\"If I come back,\" he said in a softer tone, responding to the appeal for his child, \"I must speak of what I will.\"
\"Of all but one thing, Piero;\" for it was not possible to misunderstand him, and she was resolute. \"If this is not the end I shall speak with my father—and the bambino——\"
They were both silent. He knew that no one could ever care for his invalid child as she had done; and all that he owed her and must continue to owe her restrained him under her chiding, for the baby could not live away from her. Sometimes, too, there were moments of strange tenderness within him for this helpless, suffering morsel of humanity that called him \"babbo!\" He did not know what might happen if the wrath of the redoubtable Magagnati were to be invoked against him, for this quarrel could not be disposed of as those small matters with the gondoliers had invariably been. So far from threatening this before, Marina had hitherto shielded Piero, in her unanswerable way, from everything that might hasten the rupture that seemed always impending between these two dissimilar natures; and Messer Magagnati had two thoughts only, his daughter and his stabilimento —the great glass furnaces which were the pride of Venice.

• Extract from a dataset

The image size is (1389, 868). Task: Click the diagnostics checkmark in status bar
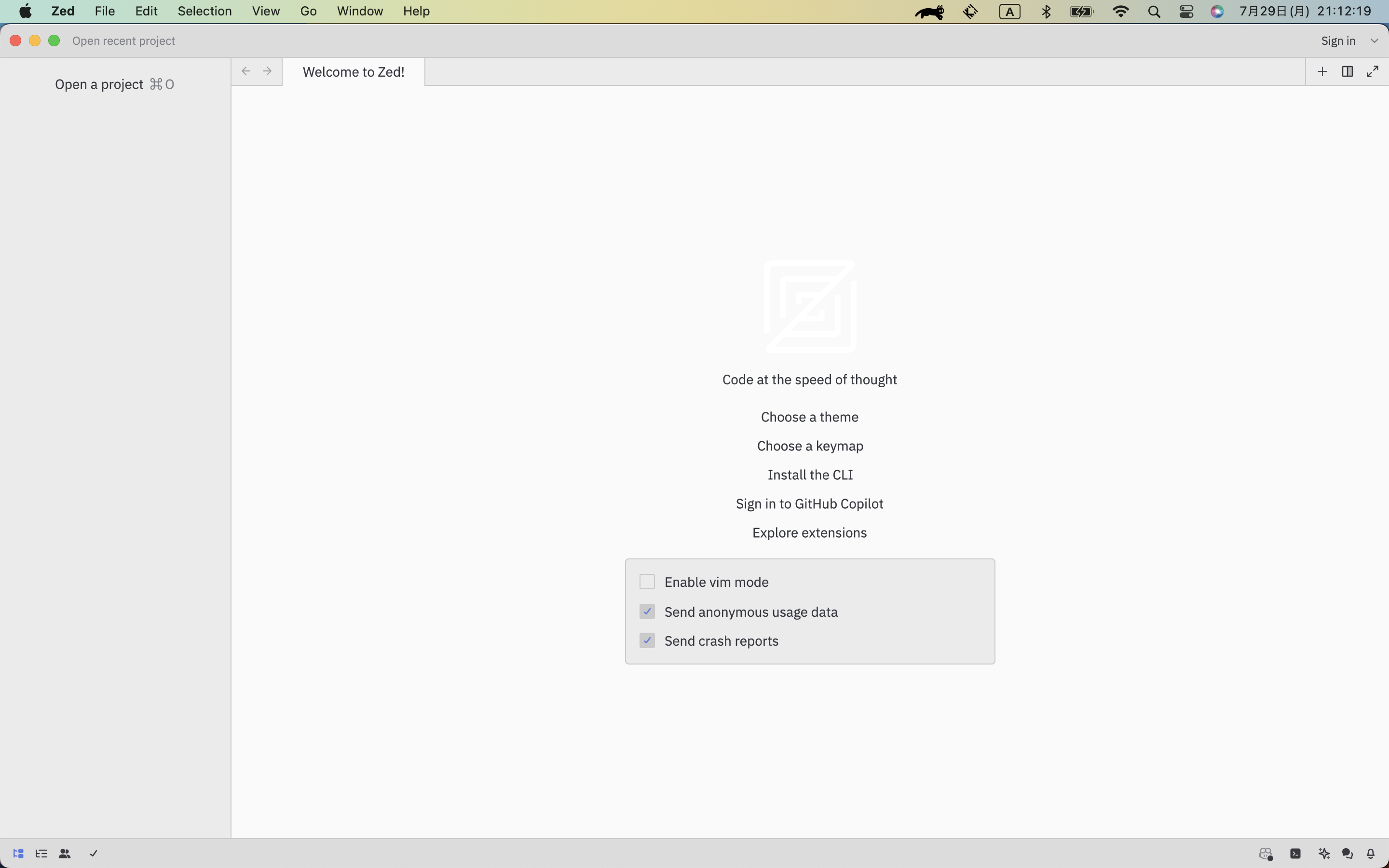click(x=94, y=854)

Piero had no suspicion that Marina always touched the best that was in him; he thought she made him weaker, and it was not easy to yield the point that had become a habit. No one else had ever moved him from any purpose, but now he perceived that there would be no reversal of that sentence—that he should continue to come to see his child, and that he must continue to submit to Marina''''s influence. It was she who had, in some unaccountable way, persuaded him out of his unlawful trade of barcariol toso , and had forced his reluctant acceptance of the overtures that were made to him from the Guild of Santa Maria Zobenigo, where he had risen to be one of the bancali or governors, his qualities of force and daring making him useful in this age when lawlessness was on the increase. He was beginning to feel a sense of satisfaction, not all barbaric, in the position he had won among men who had some views of order, and to perceive that there might be a lawful use, almost as pleasant, for those very attributes which had rendered him so formidable a foe outside the pale of traghetto civilization.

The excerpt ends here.